Legionella pneumophila Mip, a Surface-Exposed Peptidylproline cis-trans -Isomerase, Promotes the Presence of Phospholipase C-Like Activity in Culture Supernatants

Abstract

ABSTRACT The type II secretion system of Legionella pneumophila promotes pathogenesis. Among the Legionella type II-dependent exoenzymes is a p -nitrophenol phosphorylcholine ( p -NPPC) hydrolase whose activity is only partially explained by the PlcA phospholipase C. In a screen to identify other factors that promote secreted hydrolase activity, we isolated a mip mutant. L. pneumophila Mip is a surface-exposed, FK506-binding protein that is needed for optimal infection and has peptidylproline cis-trans -isomerase (PPIase) activity. Since the molecular target of Mip was undefined, we investigated a possible relationship between Mip and the secreted p- NPPC hydrolase activity.
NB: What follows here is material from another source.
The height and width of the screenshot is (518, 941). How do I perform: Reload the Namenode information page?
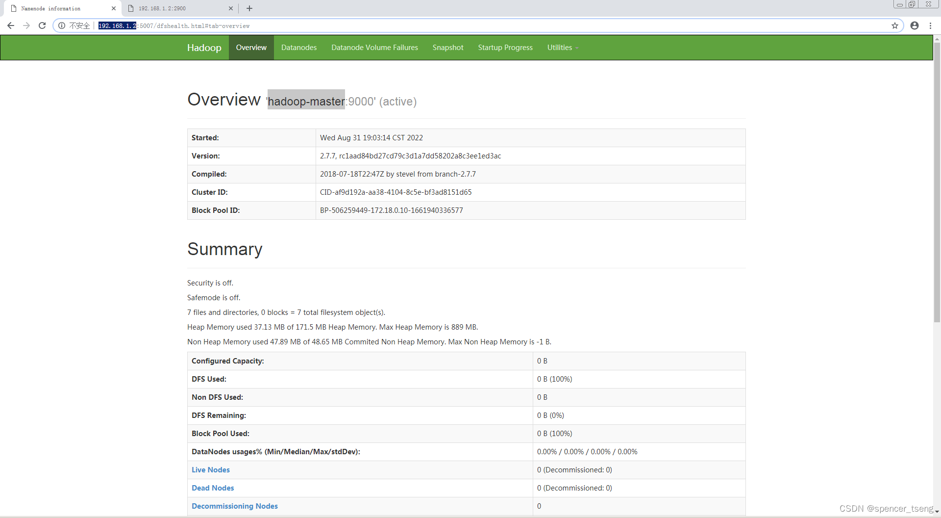[x=42, y=26]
In the mip mutant there was a 40 to 70% reduction in secreted activity that was successfully complemented by providing mip on a plasmid. A similar phenotype was observed when we examined four other independently derived mip mutants, and in all cases the defect was complemented by reintroduction of mip . Thus, mip promotes the presence of a p -NPPC hydrolase activity in culture supernatants. We also found that the C terminus of Mip is required for this effect. When supernatants were examined by anion-exchange chromatography, the p -NPPC hydrolase activity associated with Mip proved to be type II dependent but distinct from PlcA. This conclusion was supported by the phenotype of a newly constructed mip plcA double mutant. Thus, Mip promotes the elaboration of a new type II exoprotein. These data provide both the first evidence for a target for Mip and the first indication that a surface PPIase is involved in the secretion or activation of proteins beyond the outer membrane.